On one side of the debate lie those who believe that patients and research participants are entitled to any and all information about their genomes. On the other side are those who worry that disclosing incidental findings, given the uncertainty of their meaning, could trigger undue anxiety and perhaps excess medical costs, as physicians search for signs of a disorder that may never arise.
No consensus guidelines yet exist to delineate which mutations to report, though some members of the clinical genetics community have called for the development of a list that classifies variations as high or low-risk.
A new study, published online 15 March in Genetics in Medicine, explores the variability of opinion among different experts on the types of genetic findings that should be reported back to an individual’s physician.
Researchers gave 16 clinical geneticists or molecular lab directors — physicians and scientists on the front lines of genomics — a survey listing 99 common genetic conditions and individual genes and asked them whether or not they would report the information to the individual’s physician.
For each condition or gene, the experts were asked to make a decision based on a number of potential conditions: that the individual is an adult, that he or she is a child, that the variation is a known mutation that has already been linked to the disease, a mutation that truncates a protein and is therefore assumed to be linked to the disease, or a mutation that is predicted to disrupt the protein and thus likely to be linked to the disease.
The specialists did not consult with one another and were asked to assume that the individual under study had no clinical features of the disease, that no family history was available, and that the sequencing data were perfectly accurate.
The list of genes and disorders in the survey included those linked to Rett syndrome and fragile X, as well as deletion of 22q11.2, which has been linked to increased risk of schizophrenia but not other autism-linked mutations or copy number variants.
According to the findings, specialists agreed on many counts: All 16 favored reporting information on 21 conditions to adult patients.

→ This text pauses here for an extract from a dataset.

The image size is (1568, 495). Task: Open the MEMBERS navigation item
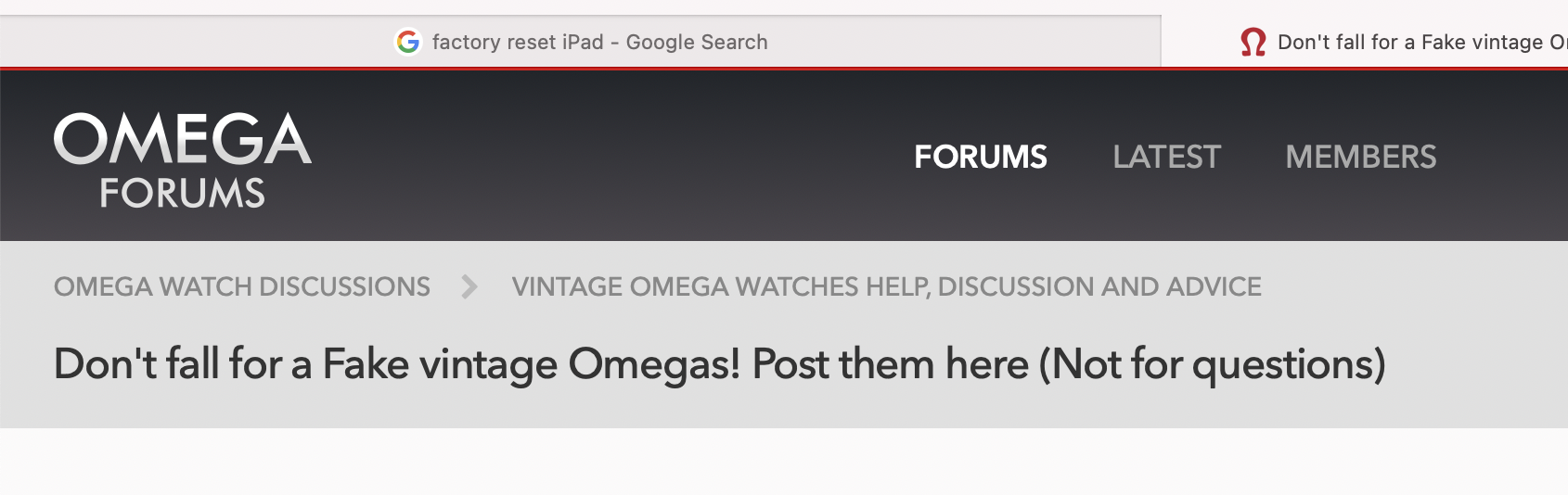(x=1360, y=157)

Most of these were variations that increase risk of cancer or metabolic disorders, such as phenylketonuria, a rare inability to break down the amino acid phenylalanine.
They also tended to agree that information should be returned to a physician when the patient or research participant is an adult, and when there is the opportunity to intervene to decrease the risk of the potential disorder, such as a predisposition to cancer.

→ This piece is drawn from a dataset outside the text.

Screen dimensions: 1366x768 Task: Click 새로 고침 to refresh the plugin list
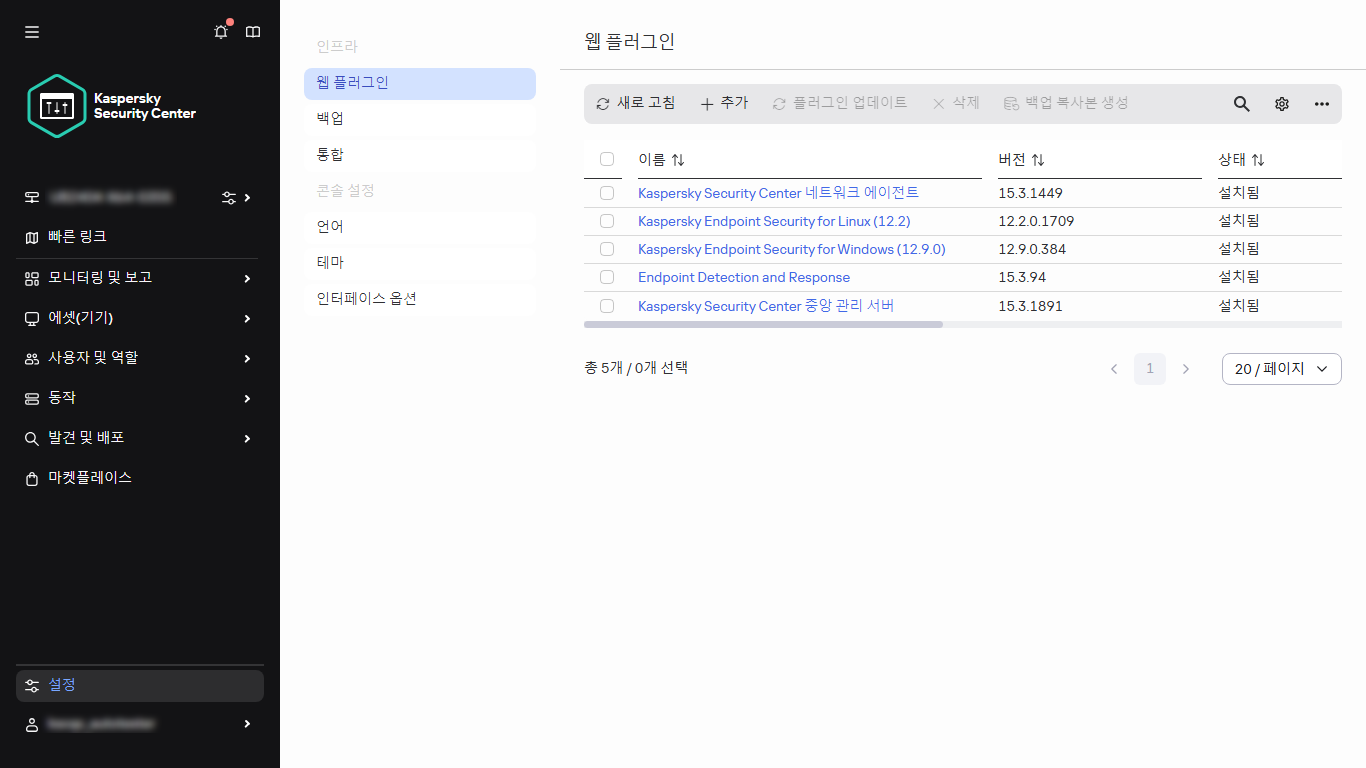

But there was less agreement over how to deal with findings pertaining to children, including mutations that increase risk of neurodevelopmental disorders, mutations with only a presumed or predicted risk, and disorders without the potential for direct medical intervention.
Individual specialists varied significantly in their opinions. For example, one thought results from only 30 percent of the genes or disorders in the study should be reported, whereas two others thought that the physicians who ordered the test should get 100 percent of the information.
As the authors point out, the study has significant limitations. Most physicians won’t make decisions in a vacuum, without information on family history or patient preference. (Some people want to know more about uncertain medical risk than others.) And the authors did not attempt to survey a representative sample of genetics experts.
But hopefully the findings will trigger a more exhaustive discussion of how to deal with incidental findings in genomics, a problem that is only going to grow as the cost of sequencing drops and whole-genome sequencing becomes a more common tool in medicine.
The Medical Genetics Laboratories at Baylor College of Medicine in Houston, Texas, for example, now offers exome sequencing — reading the DNA of the gene-coding part of the genome — as one of its clinical services, with whole-genome sequencing not far behind.
The researchers say the next steps will be to learn what patients and research participants want to know about their genomes, and to better understand why specialists’ opinions vary so widely.